PAGE TEXT section start

The values of the initial rate of hydrolysis and the amount of reducing sugar are shown in Figure 8 and tabulated in Table 2. All three ionic liquids increased the amount of reducing sugar (11.9–14.16 g L−1) compared with the control condition with free cellulase only (5.97 g L−1). Additionally, the initial rate of hydrolysis was increased from approximately 2.918 to 5.7 g L−1 h−1 after adding any of the ionic liquids. Even though immobilized cellulase was not as active as free cellulase in rice straw hydrolysis, this difference was compensated by adding ionic liquid to the reaction with the immobilized enzyme. Using immobilized cellulase, the amount of sugar produced was increased from 3.58 to 5.3 g L−1 h−1 and the initial rate of hydrolysis was increased from 1.6 g L−1 h−1 to 2.7 g L−1 h−1 on average when an ionic liquid was introduced.

When cellulase was immobilized onto Fe3O4, it could be collected by magnet and reused. We found that immobilized cellulase was still active after 16 rounds of hydrolysis, with each round set for 12 hours (Figure 9). The activity of immobilized cellulase remained at 44.15% of the initial activity after 16 cycles. Furthermore, the addition of sodium cyanoborohydride during the process of immobilization could trigger reductive amidation to convert Schiff’s base to a carbon-nitrogen single bond, which is more stable than Schiff’s base. We assessed the activities of recycled cellulase with or without the inclusion of sodium cyanoborohydride and found that, after 16 rounds of hydrolysis, the sodium cyanohydride-containing samples retained 85% of the initial cellulase activity, while the control group without sodium cyanoborohydride only retained approximately 40% of the initial activity. Thus, the total amount of sugar from rice straw hydrolysis was ten- to twentyfold higher when immobilized cellulase was used instead of free cellulase.

PAGE TEXT section end

> ASSIGNMENT 1: Reproduce word for word the stretch of the rice straw hydrolysis passage from "The values of" through "liquid was introduced.".
> ASSIGNMENT 2: Write the next part of the passage on cellulase hydrolysis of rice straw, beginning after its final sentence.

DATASET EXCERPT section start

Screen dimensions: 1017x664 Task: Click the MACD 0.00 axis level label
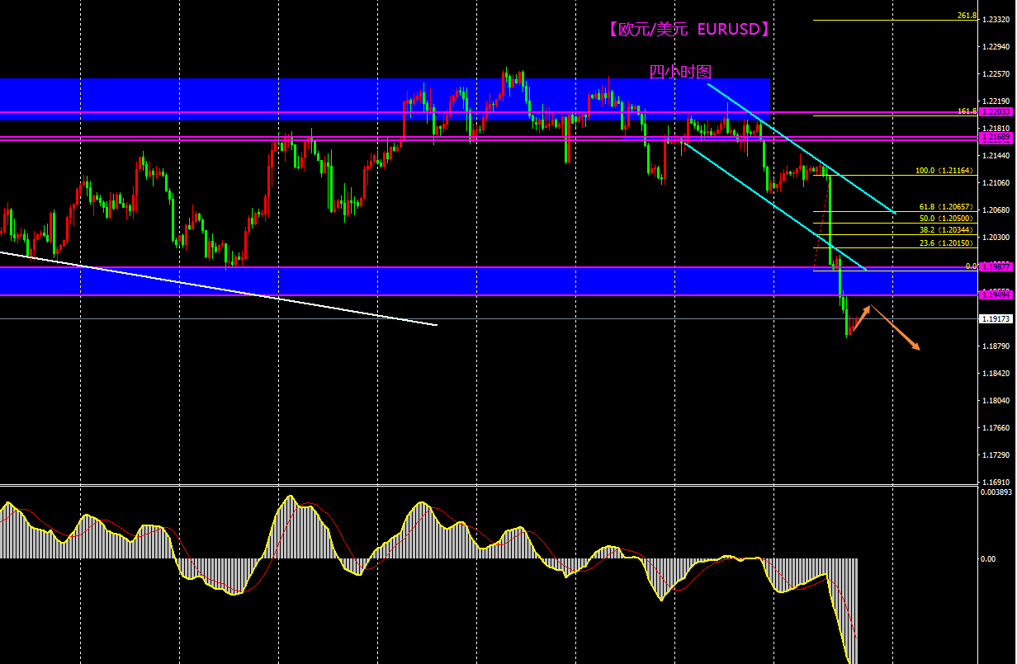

DATASET EXCERPT section end

> WRITTEN RESPONSE 1:
The values of the initial rate of hydrolysis and the amount of reducing sugar are shown in Figure 8 and tabulated in Table 2. All three ionic liquids increased the amount of reducing sugar (11.9–14.16 g L−1) compared with the control condition with free cellulase only (5.97 g L−1). Additionally, the initial rate of hydrolysis was increased from approximately 2.918 to 5.7 g L−1 h−1 after adding any of the ionic liquids. Even though immobilized cellulase was not as active as free cellulase in rice straw hydrolysis, this difference was compensated by adding ionic liquid to the reaction with the immobilized enzyme. Using immobilized cellulase, the amount of sugar produced was increased from 3.58 to 5.3 g L−1 h−1 and the initial rate of hydrolysis was increased from 1.6 g L−1 h−1 to 2.7 g L−1 h−1 on average when an ionic liquid was introduced.

> WRITTEN RESPONSE 2:
4. Conclusions

In this study, we found that β-CDs could effectively decrease the size of MNPs. The particles were reduced from 28.05 to 4.5 nm in diameter and became more uniformly distributed compared with those that were not conjugated to β-CDs. Enzymatic attachment was confirmed by XPS. After immobilization, the characteristic peak of iron was shifted to a higher binding energy by 1-2 eV. Moreover, the characteristic peak of N was detected at 399.2 eV (Schiff’s base) and 401.4 eV (free amine). These data suggested that cellulase was successfully immobilized onto the surface of nanomagnetite using the silane system. The immobilized cellulase not only retained the activity of free cellulase but also gained the properties of magnetization, specifically supermagnetism. The optimum pH for the enzyme shifted from 4.0 to 5.5 after immobilization. This higher pH serves to stabilize the magnetite-associated cellulase during hydrolysis because the decrease in acidity prevents structural damage to the magnetite.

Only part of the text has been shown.